YAML Crawl Config¶

Browsertix Crawler supports the use of a YAML file to set parameters for a crawl. This can be used by passing a valid yaml file to the --config option.

The YAML file can contain the same parameters as the command-line arguments. If a parameter is set on the command-line and in the YAML file, the value from the command-line will be used. For example, the following should start a crawl with config in crawl-config.yaml.

docker run -v $PWD/crawl-config.yaml:/app/crawl-config.yaml -v $PWD/crawls:/crawls/ webrecorder/browsertrix-crawler crawl --config /app/crawl-config.yaml

The config can also be passed via stdin, which can simplify the command. Note that this require running docker run with the -i flag. To read config from stdin, pass --config stdin

cat ./crawl-config.yaml | docker run -i -v $PWD/crawls:/crawls/ webrecorder/browsertrix-crawler crawl --config stdin

An example config file (eg. crawl-config.yaml) might contain:

seeds:
  - https://example.com/
  - https://www.iana.org/

combineWARC: true

The list of seeds can be loaded via an external file by specifying the filename via the seedFile config or command-line option.

Seed File¶

The URL seed file should be a text file formatted so that each line of the file is a url string. An example file is available in the Github repository's fixture folder as urlSeedFile.txt.

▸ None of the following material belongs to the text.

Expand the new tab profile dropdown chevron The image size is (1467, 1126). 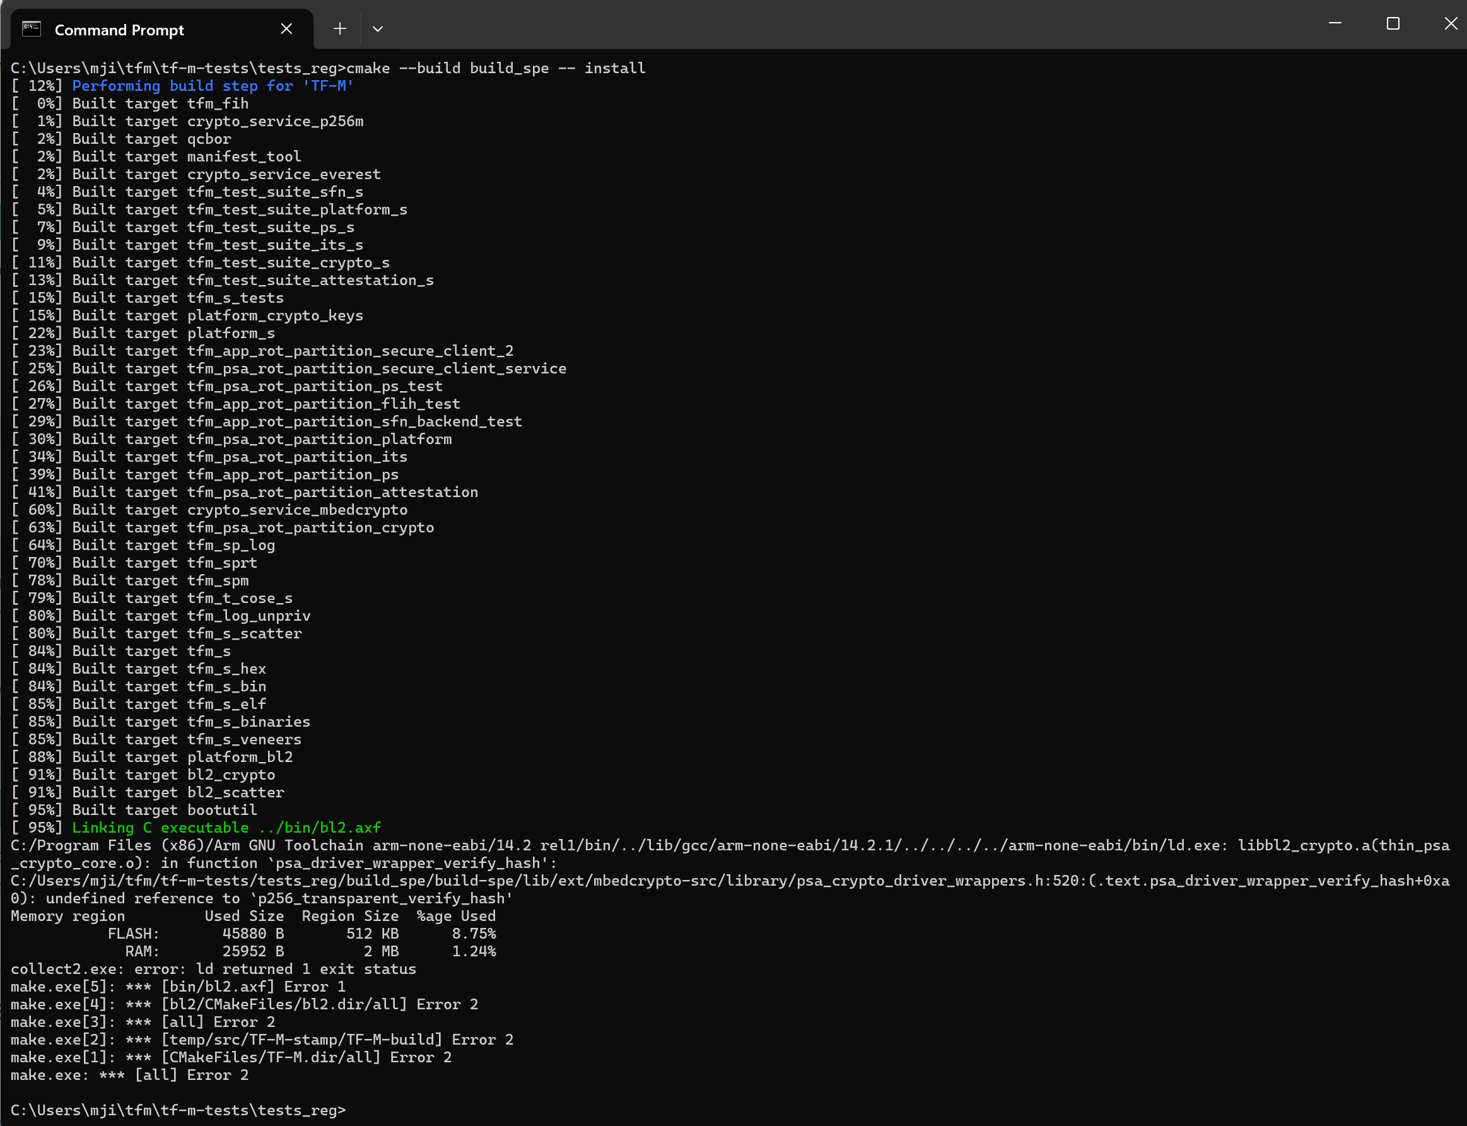(377, 29)
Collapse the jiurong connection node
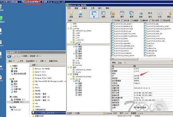This screenshot has height=117, width=173. point(68,29)
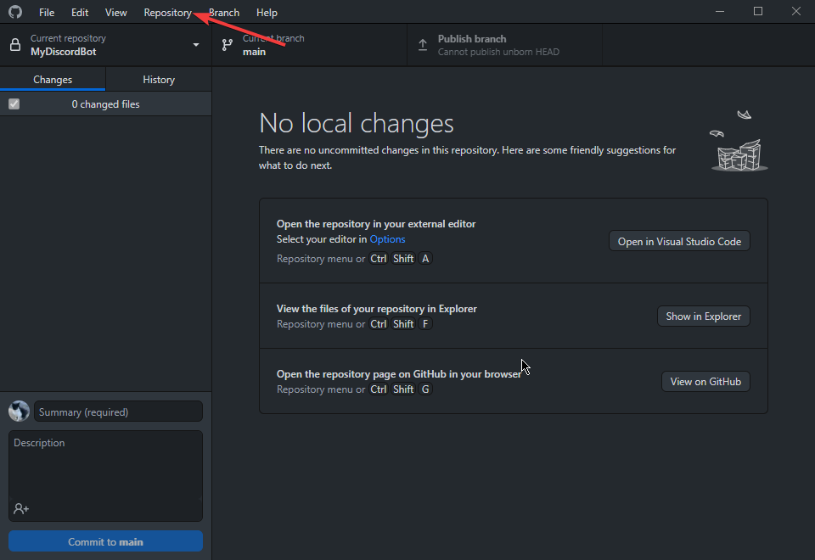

The seed file must be passed as a volume to the docker container. Your Docker command should be formatted similar to the following:

docker run -v $PWD/seedFile.txt:/app/seedFile.txt -v $PWD/crawls:/crawls/ webrecorder/browsertrix-crawler crawl --seedFile /app/seedFile.txt

Per-Seed Settings¶

Certain settings such as scope type, scope includes and excludes, and depth can also be configured per-seed directly in the YAML file, for example:

seeds:
  - url: https://webrecorder.net/
    depth: 1
    scopeType: "prefix"

HTTP Auth¶

HTTP basic auth credentials are written to the archive

We recommend exercising caution and only archiving with dedicated archival accounts, changing your password or deleting the account when finished.

Browsertrix Crawler supports HTTP Basic Auth, which can be provide on a per-seed basis as part of the URL, for example: --url https://username:password@example.com/.

Alternatively, credentials can be added to the auth field for each seed:

seeds:
  - url: https://example.com/
    auth: username:password